◆ TASK OBJECTIVE
Turn the rows below into a numbered list, leaving out any blank lines.

◆ EXTRACTED RECORDS
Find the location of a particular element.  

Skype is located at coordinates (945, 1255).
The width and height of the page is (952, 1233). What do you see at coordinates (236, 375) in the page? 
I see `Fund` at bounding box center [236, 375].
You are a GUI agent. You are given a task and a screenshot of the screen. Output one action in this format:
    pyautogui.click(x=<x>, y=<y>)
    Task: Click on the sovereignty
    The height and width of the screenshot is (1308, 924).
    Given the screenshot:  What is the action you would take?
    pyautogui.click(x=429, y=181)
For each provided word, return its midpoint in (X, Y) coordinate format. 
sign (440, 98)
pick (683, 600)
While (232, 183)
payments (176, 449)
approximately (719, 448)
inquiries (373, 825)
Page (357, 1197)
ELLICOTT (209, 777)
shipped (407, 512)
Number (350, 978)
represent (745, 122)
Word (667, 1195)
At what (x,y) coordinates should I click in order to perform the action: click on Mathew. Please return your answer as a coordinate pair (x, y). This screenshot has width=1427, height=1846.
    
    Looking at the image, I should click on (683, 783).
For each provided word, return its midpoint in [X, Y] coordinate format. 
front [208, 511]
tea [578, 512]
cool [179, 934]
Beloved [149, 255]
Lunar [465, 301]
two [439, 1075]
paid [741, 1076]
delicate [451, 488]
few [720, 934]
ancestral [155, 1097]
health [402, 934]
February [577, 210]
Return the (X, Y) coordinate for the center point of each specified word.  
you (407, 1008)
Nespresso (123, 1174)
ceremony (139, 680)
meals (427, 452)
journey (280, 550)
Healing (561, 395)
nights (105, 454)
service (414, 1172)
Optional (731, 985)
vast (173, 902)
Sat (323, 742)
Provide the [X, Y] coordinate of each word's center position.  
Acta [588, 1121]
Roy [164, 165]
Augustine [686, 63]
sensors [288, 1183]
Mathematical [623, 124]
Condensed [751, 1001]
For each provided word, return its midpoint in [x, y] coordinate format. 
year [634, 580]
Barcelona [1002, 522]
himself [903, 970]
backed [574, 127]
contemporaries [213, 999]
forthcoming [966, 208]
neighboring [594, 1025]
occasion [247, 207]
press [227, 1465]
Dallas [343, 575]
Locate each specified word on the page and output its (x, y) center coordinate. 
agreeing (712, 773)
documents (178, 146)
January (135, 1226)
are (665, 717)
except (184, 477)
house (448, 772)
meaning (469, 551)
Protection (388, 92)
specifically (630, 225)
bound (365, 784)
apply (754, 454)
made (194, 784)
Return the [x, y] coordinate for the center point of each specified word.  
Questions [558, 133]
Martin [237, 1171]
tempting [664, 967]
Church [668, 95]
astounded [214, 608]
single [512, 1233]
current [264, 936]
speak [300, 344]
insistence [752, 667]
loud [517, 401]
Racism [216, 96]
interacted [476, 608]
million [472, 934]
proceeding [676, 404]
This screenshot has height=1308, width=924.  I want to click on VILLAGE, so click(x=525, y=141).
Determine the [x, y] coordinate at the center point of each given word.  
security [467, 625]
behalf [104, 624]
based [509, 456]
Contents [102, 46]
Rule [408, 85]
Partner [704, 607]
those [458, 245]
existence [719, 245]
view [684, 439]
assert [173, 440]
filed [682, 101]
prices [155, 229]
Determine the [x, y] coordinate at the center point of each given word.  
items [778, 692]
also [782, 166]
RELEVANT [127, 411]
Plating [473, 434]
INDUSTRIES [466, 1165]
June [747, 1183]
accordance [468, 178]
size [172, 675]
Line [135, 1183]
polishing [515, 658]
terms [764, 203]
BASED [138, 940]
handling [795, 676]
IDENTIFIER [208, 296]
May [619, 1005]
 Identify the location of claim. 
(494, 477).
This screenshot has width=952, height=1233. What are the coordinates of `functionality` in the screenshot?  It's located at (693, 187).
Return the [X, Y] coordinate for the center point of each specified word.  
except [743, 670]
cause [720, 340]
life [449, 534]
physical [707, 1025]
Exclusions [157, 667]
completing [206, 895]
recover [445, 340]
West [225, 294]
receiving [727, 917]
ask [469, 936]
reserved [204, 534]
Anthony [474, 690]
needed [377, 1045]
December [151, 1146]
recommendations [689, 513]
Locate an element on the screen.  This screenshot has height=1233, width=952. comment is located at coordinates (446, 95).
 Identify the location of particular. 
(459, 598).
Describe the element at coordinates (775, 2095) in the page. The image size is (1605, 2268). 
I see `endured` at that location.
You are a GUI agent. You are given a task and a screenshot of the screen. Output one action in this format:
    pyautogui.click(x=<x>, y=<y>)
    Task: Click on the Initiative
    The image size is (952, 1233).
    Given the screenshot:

◆ WRITTEN SOLUTION
1. Find the location of a particular element.  
2. Skype is located at coordinates (945, 1255).
3. The width and height of the page is (952, 1233). What do you see at coordinates (236, 375) in the page? 
4. I see `Fund` at bounding box center [236, 375].
5. You are a GUI agent. You are given a task and a screenshot of the screen. Output one action in this format:
6.     pyautogui.click(x=<x>, y=<y>)
7.     Task: Click on the sovereignty
8.     The height and width of the screenshot is (1308, 924).
9.     Given the screenshot:  What is the action you would take?
10.     pyautogui.click(x=429, y=181)
11. For each provided word, return its midpoint in (X, Y) coordinate format. 
12. sign (440, 98)
13. pick (683, 600)
14. While (232, 183)
15. payments (176, 449)
16. approximately (719, 448)
17. inquiries (373, 825)
18. Page (357, 1197)
19. ELLICOTT (209, 777)
20. shipped (407, 512)
21. Number (350, 978)
22. represent (745, 122)
23. Word (667, 1195)
24. At what (x,y) coordinates should I click in order to perform the action: click on Mathew. Please return your answer as a coordinate pair (x, y). This screenshot has width=1427, height=1846.
25.     Looking at the image, I should click on (683, 783).
26. For each provided word, return its midpoint in [X, Y] coordinate format. 
27. front [208, 511]
28. tea [578, 512]
29. cool [179, 934]
30. Beloved [149, 255]
31. Lunar [465, 301]
32. two [439, 1075]
33. paid [741, 1076]
34. delicate [451, 488]
35. few [720, 934]
36. ancestral [155, 1097]
37. health [402, 934]
38. February [577, 210]
39. Return the (X, Y) coordinate for the center point of each specified word.  
40. you (407, 1008)
41. Nespresso (123, 1174)
42. ceremony (139, 680)
43. meals (427, 452)
44. journey (280, 550)
45. Healing (561, 395)
46. nights (105, 454)
47. service (414, 1172)
48. Optional (731, 985)
49. vast (173, 902)
50. Sat (323, 742)
51. Provide the [X, Y] coordinate of each word's center position.  
52. Acta [588, 1121]
53. Roy [164, 165]
54. Augustine [686, 63]
55. sensors [288, 1183]
56. Mathematical [623, 124]
57. Condensed [751, 1001]
58. For each provided word, return its midpoint in [x, y] coordinate format. 
59. year [634, 580]
60. Barcelona [1002, 522]
61. himself [903, 970]
62. backed [574, 127]
63. contemporaries [213, 999]
64. forthcoming [966, 208]
65. neighboring [594, 1025]
66. occasion [247, 207]
67. press [227, 1465]
68. Dallas [343, 575]
69. Locate each specified word on the page and output its (x, y) center coordinate. 
70. agreeing (712, 773)
71. documents (178, 146)
72. January (135, 1226)
73. are (665, 717)
74. except (184, 477)
75. house (448, 772)
76. meaning (469, 551)
77. Protection (388, 92)
78. specifically (630, 225)
79. bound (365, 784)
80. apply (754, 454)
81. made (194, 784)
82. Return the [x, y] coordinate for the center point of each specified word.  
83. Questions [558, 133]
84. Martin [237, 1171]
85. tempting [664, 967]
86. Church [668, 95]
87. astounded [214, 608]
88. single [512, 1233]
89. current [264, 936]
90. speak [300, 344]
91. insistence [752, 667]
92. loud [517, 401]
93. Racism [216, 96]
94. interacted [476, 608]
95. million [472, 934]
96. proceeding [676, 404]
97. This screenshot has height=1308, width=924.  I want to click on VILLAGE, so click(x=525, y=141).
98. Determine the [x, y] coordinate at the center point of each given word.  
99. security [467, 625]
100. behalf [104, 624]
101. based [509, 456]
102. Contents [102, 46]
103. Rule [408, 85]
104. Partner [704, 607]
105. those [458, 245]
106. existence [719, 245]
107. view [684, 439]
108. assert [173, 440]
109. filed [682, 101]
110. prices [155, 229]
111. Determine the [x, y] coordinate at the center point of each given word.  
112. items [778, 692]
113. also [782, 166]
114. RELEVANT [127, 411]
115. Plating [473, 434]
116. INDUSTRIES [466, 1165]
117. June [747, 1183]
118. accordance [468, 178]
119. size [172, 675]
120. Line [135, 1183]
121. polishing [515, 658]
122. terms [764, 203]
123. BASED [138, 940]
124. handling [795, 676]
125. IDENTIFIER [208, 296]
126. May [619, 1005]
127.  Identify the location of claim. 
128. (494, 477).
129. This screenshot has width=952, height=1233. What are the coordinates of `functionality` in the screenshot?  It's located at (693, 187).
130. Return the [X, Y] coordinate for the center point of each specified word.  
131. except [743, 670]
132. cause [720, 340]
133. life [449, 534]
134. physical [707, 1025]
135. Exclusions [157, 667]
136. completing [206, 895]
137. recover [445, 340]
138. West [225, 294]
139. receiving [727, 917]
140. ask [469, 936]
141. reserved [204, 534]
142. Anthony [474, 690]
143. needed [377, 1045]
144. December [151, 1146]
145. recommendations [689, 513]
146. Locate an element on the screen.  This screenshot has height=1233, width=952. comment is located at coordinates (446, 95).
147.  Identify the location of particular. 
148. (459, 598).
149. Describe the element at coordinates (775, 2095) in the page. The image size is (1605, 2268). 
150. I see `endured` at that location.
151. You are a GUI agent. You are given a task and a screenshot of the screen. Output one action in this format:
152.     pyautogui.click(x=<x>, y=<y>)
153.     Task: Click on the Initiative
154.     The image size is (952, 1233).
155.     Given the screenshot:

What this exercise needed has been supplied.